Implements dataset functionality to be used habitat.EmbodiedTask. habitat.core.dataset abstracts over a collection of habitat.core.Episode. Each episode consists of a single instantiation of a habitat.Agent inside habitat.Env.

class habitat.core.dataset.Dataset[source]

Base class for dataset specification.


list of episodes containing instance information.

filter_episodes(filter_fn: Callable[habitat.core.dataset.Episode, bool]) → habitat.core.dataset.Dataset[source]

Returns a new dataset with only the filtered episodes from the original dataset.


filter_fn – function used to filter the episodes.


the new dataset.

from_json(json_str: str, scenes_dir: Optional[str] = None) → None[source]

Creates dataset from json_str. Directory containing relevant graphical assets of scenes is passed through scenes_dir.

  • json_str – JSON string containing episodes information.

  • scenes_dir – directory containing graphical assets relevant for episodes present in json_str.

get_episodes(indexes: List[int]) → List[T][source]

indexes – episode indices in dataset.


list of episodes corresponding to indexes.

get_scene_episodes(scene_id: str) → List[T][source]

scene_id – id of scene in scene dataset.


list of episodes for the scene_id.

get_splits(num_splits: int, episodes_per_split: Optional[int] = None, remove_unused_episodes: bool = False, collate_scene_ids: bool = True, sort_by_episode_id: bool = False, allow_uneven_splits: bool = False) → List[habitat.core.dataset.Dataset][source]

Returns a list of new datasets, each with a subset of the original episodes. All splits will have the same number of episodes, but no episodes will be duplicated.

  • num_splits – the number of splits to create.

  • episodes_per_split – if provided, each split will have up to this many episodes. If it is not provided, each dataset will have len(original_dataset.episodes) // num_splits episodes. If max_episodes_per_split is provided and is larger than this value, it will be capped to this value.

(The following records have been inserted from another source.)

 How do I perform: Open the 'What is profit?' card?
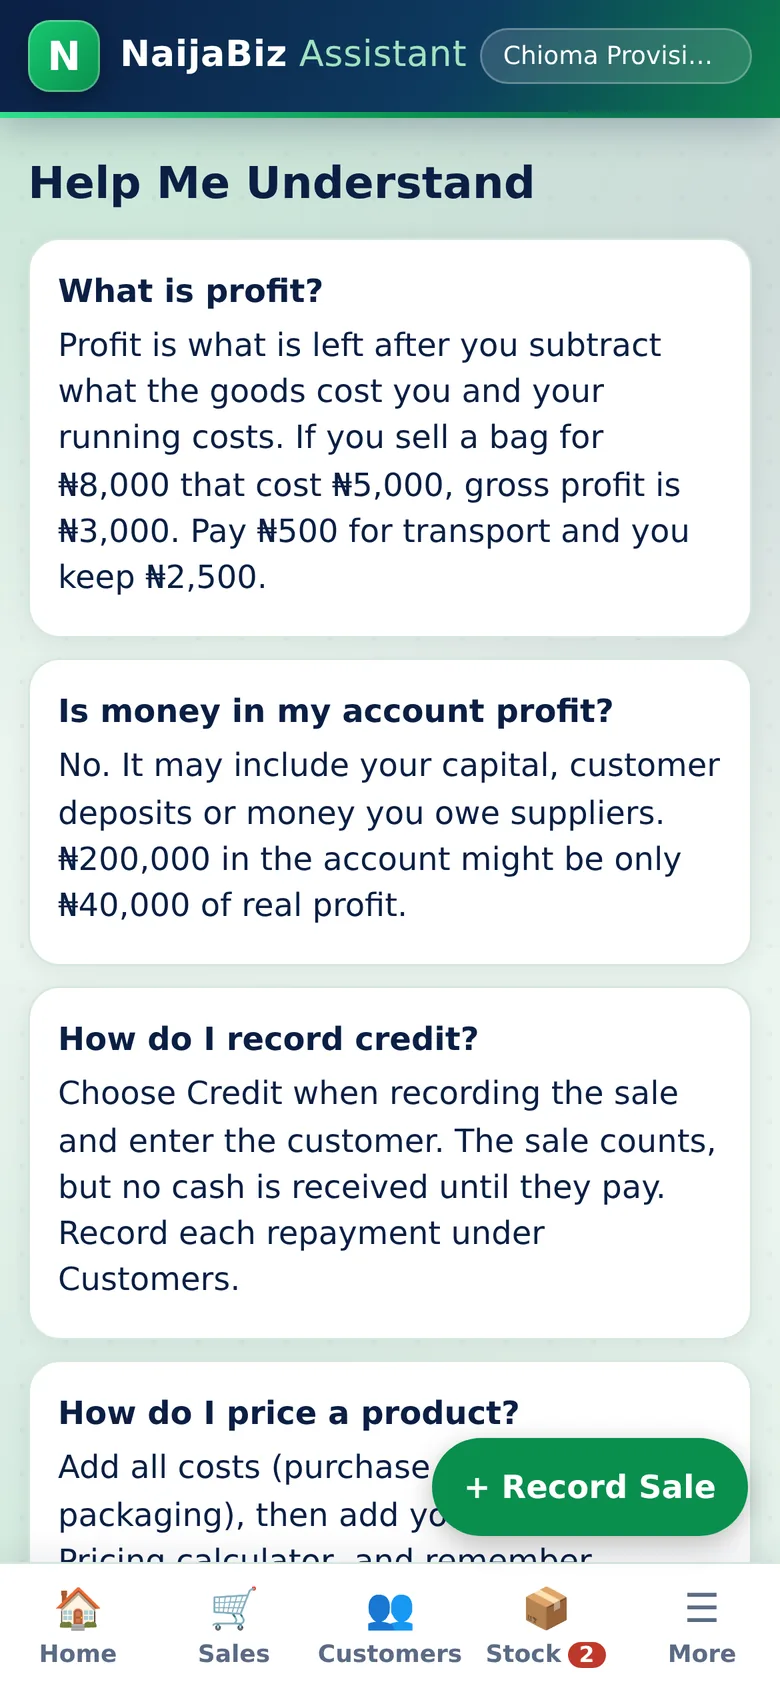[390, 438]
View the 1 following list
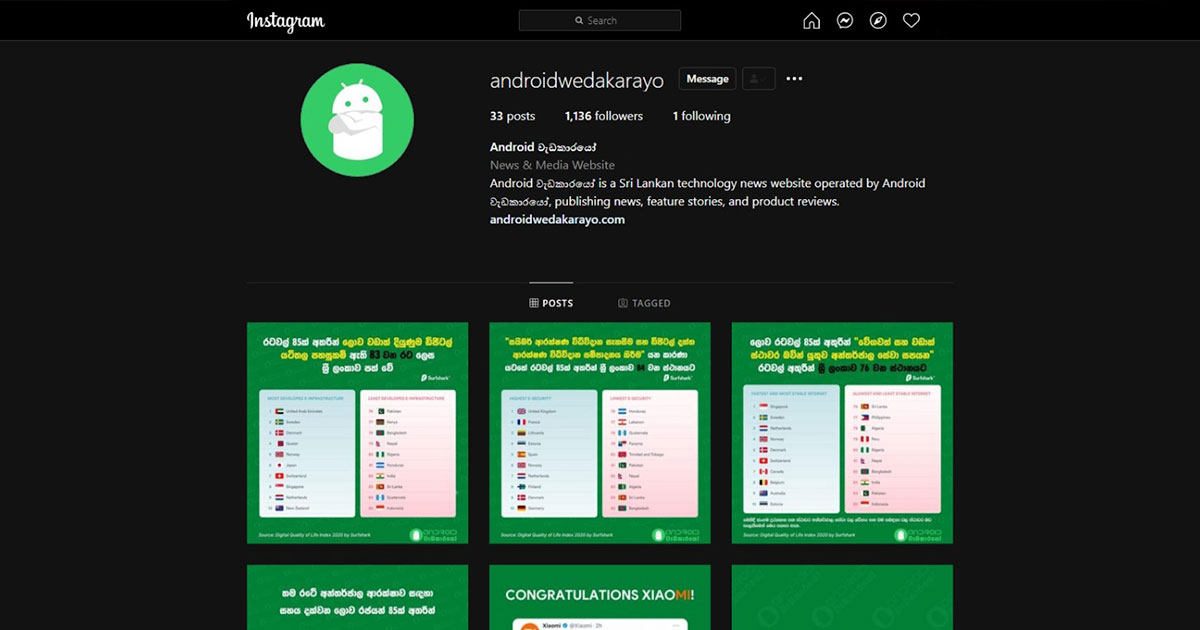This screenshot has width=1200, height=630. coord(700,115)
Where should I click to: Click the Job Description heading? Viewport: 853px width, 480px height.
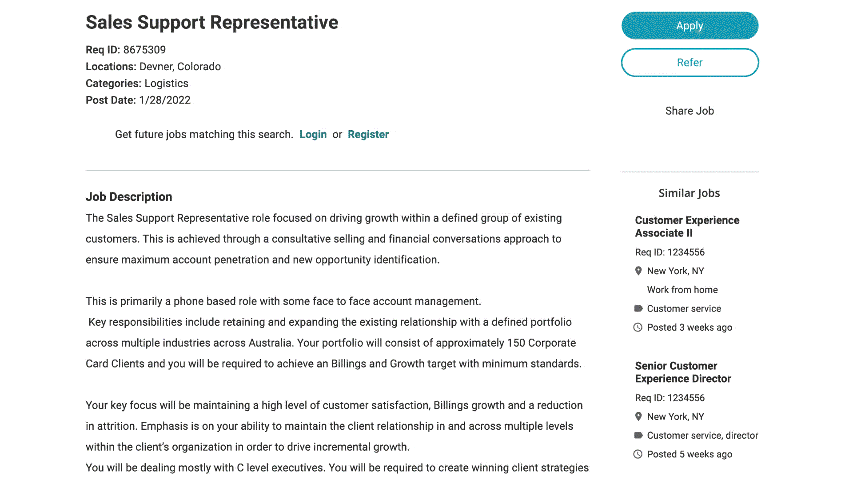click(x=129, y=197)
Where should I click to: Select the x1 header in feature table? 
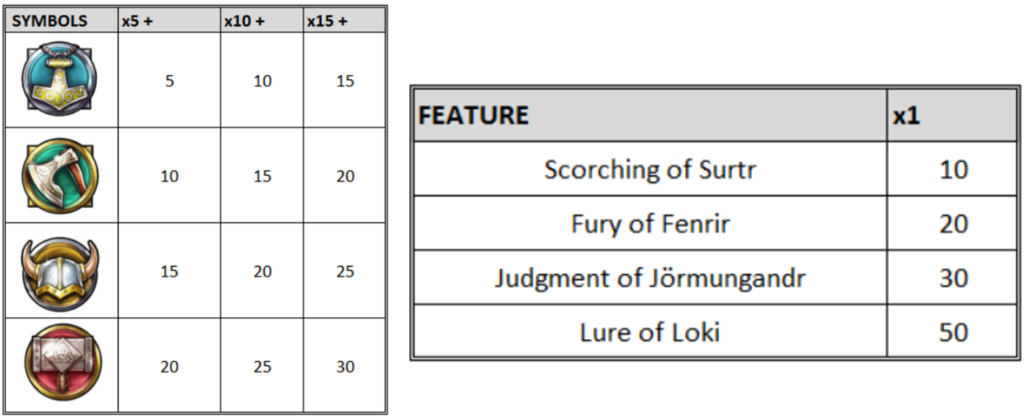pos(907,117)
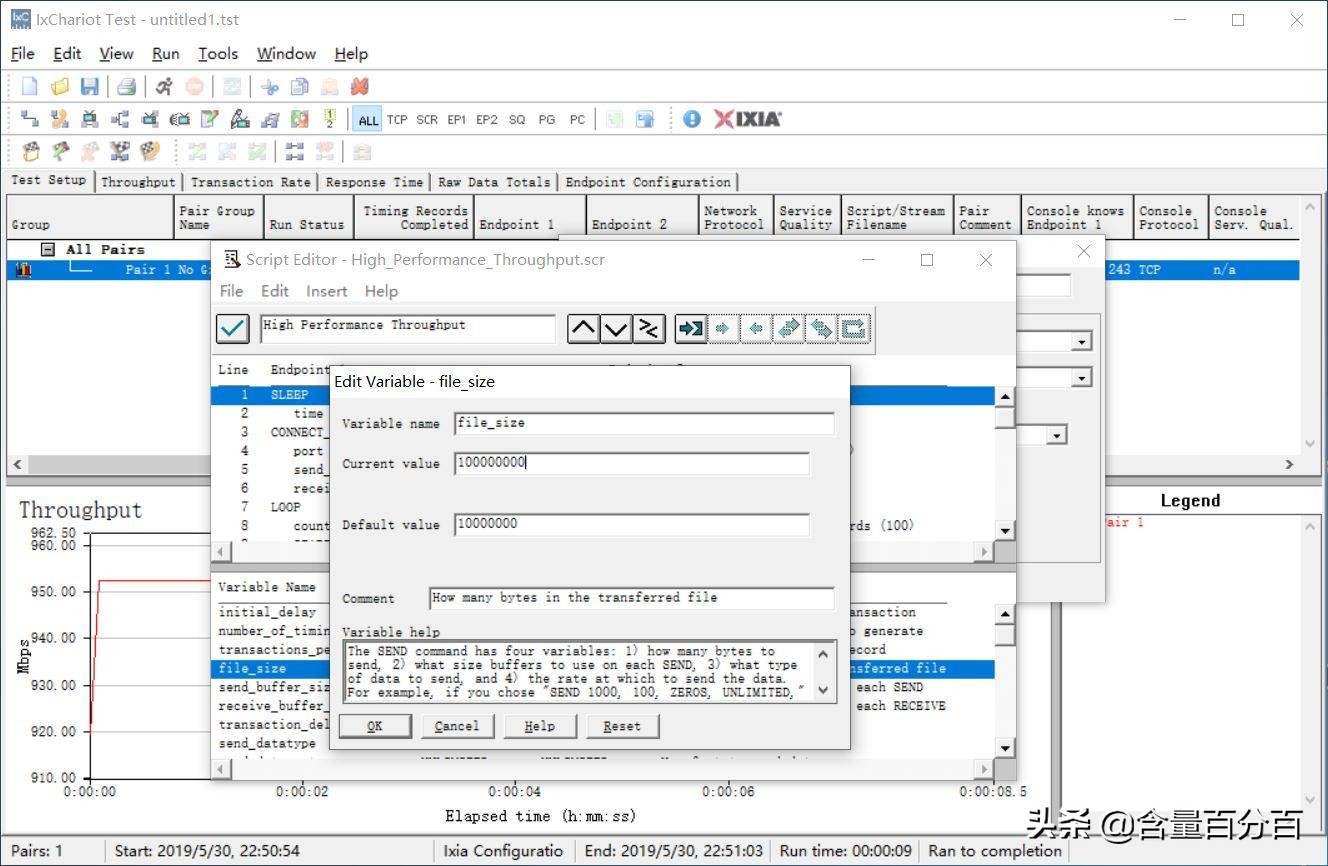The height and width of the screenshot is (866, 1328).
Task: Toggle the SCR filter button
Action: tap(427, 120)
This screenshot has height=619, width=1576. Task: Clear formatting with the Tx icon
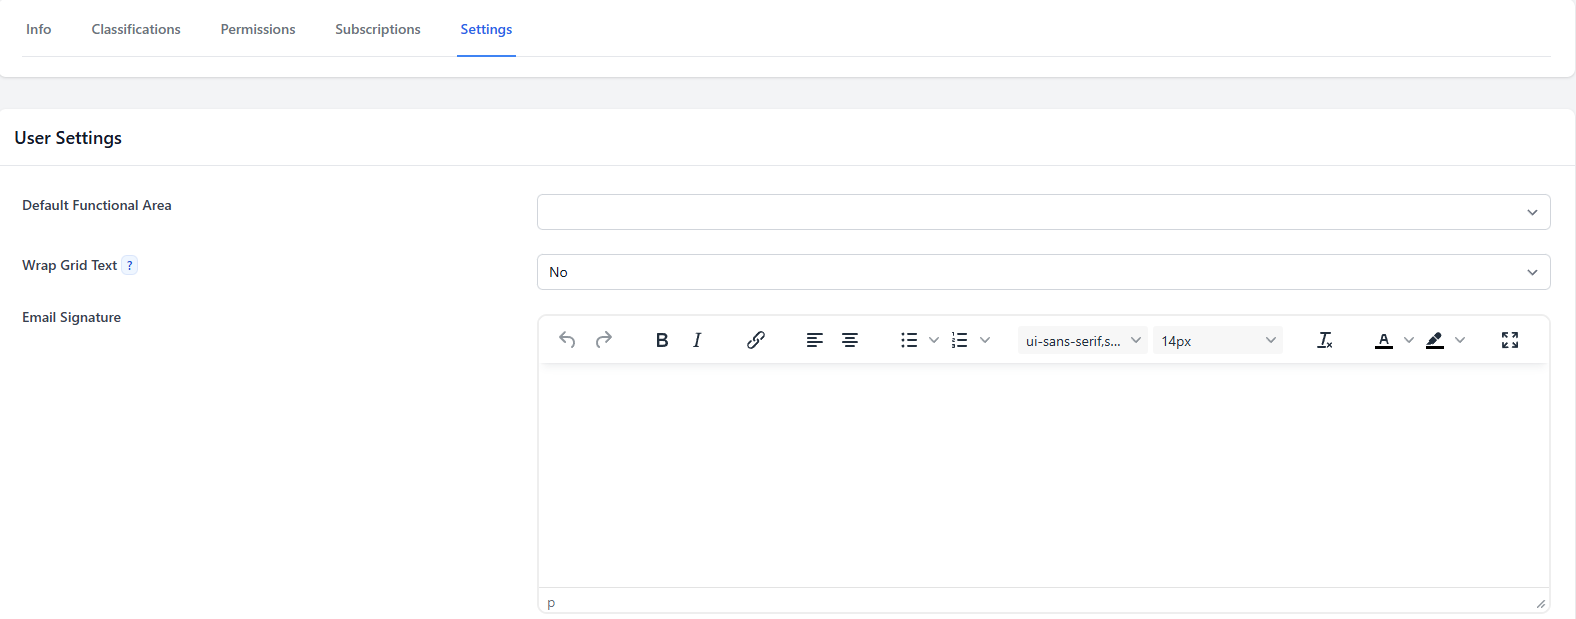pos(1325,340)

  • remove_unused_episodes – once the splits are created, the extra episodes will be destroyed from the original dataset. This saves memory for large datasets.

  • collate_scene_ids – if true, episodes with the same scene id are next to each other. This saves on overhead of switching between scenes, but means multiple sequential episodes will be related to each other because they will be in the same scene.

  • sort_by_episode_id – if true, sequences are sorted by their episode ID in the returned splits.

  • allow_uneven_splits – if true, the last split can be shorter than the others. This is especially useful for splitting over validation/test datasets in order to make sure that all episodes are copied but none are duplicated.


a list of new datasets, each with their own subset of episodes.

sample_episodes(num_episodes: int) → None[source]

Sample from existing episodes a list of episodes of size num_episodes, and replace self.episodes with the list of sampled episodes. :param num_episodes: number of episodes to sample, input -1 to use :param whole episodes:

property scene_ids

unique scene ids present in the dataset.

class habitat.core.dataset.Episode(*, episode_id: str = None, scene_id: str = None, start_position: List[float] = None, start_rotation: List[float] = None, info: Optional[Dict[str, str]] = None)[source]

Base class for episode specification that includes initial position and rotation of agent, scene id, episode. This information is provided by a Dataset instance.

  • episode_id – id of episode in the dataset, usually episode number.

  • scene_id – id of scene in dataset.

  • start_position – list of length 3 for cartesian coordinates (x, y, z).

  • start_rotation – list of length 4 for (x, y, z, w) elements of unit quaternion (versor) representing 3D agent orientation (https://en.wikipedia.org/wiki/Versor). The rotation specifying the agent’s orientation is relative to the world coordinate axes.